[Stored records]
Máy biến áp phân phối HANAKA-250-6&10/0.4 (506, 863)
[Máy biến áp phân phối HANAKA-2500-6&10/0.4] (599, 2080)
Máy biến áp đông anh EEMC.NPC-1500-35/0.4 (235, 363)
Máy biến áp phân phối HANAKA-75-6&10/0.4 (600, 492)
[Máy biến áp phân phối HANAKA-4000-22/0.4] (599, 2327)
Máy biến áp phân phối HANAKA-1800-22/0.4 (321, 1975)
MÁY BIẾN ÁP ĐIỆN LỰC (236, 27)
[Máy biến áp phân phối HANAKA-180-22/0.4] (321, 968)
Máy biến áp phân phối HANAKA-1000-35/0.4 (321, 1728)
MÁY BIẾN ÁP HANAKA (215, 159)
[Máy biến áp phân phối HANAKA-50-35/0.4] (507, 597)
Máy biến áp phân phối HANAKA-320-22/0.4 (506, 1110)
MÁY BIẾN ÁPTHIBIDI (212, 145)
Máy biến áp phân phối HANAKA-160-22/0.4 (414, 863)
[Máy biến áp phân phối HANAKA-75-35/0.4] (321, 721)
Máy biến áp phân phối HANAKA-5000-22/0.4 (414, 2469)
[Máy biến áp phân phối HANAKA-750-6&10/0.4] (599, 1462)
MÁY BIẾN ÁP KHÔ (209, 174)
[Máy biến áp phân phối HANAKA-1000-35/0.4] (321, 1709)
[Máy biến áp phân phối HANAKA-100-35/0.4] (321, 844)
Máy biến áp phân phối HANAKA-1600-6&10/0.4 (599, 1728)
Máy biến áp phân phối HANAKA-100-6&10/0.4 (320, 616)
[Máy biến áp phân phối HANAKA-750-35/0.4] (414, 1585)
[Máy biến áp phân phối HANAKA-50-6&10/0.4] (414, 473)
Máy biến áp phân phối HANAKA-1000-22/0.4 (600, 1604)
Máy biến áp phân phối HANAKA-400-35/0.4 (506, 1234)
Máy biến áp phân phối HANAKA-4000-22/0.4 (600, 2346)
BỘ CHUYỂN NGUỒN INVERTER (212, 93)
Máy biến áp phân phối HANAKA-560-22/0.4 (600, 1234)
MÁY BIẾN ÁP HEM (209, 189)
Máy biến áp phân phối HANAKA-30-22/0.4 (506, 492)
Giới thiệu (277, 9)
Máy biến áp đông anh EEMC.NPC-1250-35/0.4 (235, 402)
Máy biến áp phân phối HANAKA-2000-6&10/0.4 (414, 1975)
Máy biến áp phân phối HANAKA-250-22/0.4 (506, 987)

• TASK DESCRIPTION: Filter the data above by the word "EEMC" and copy every line that matches.

• ANSWER SECTION:
Máy biến áp đông anh EEMC.NPC-1500-35/0.4 (235, 363)
Máy biến áp đông anh EEMC.NPC-1250-35/0.4 (235, 402)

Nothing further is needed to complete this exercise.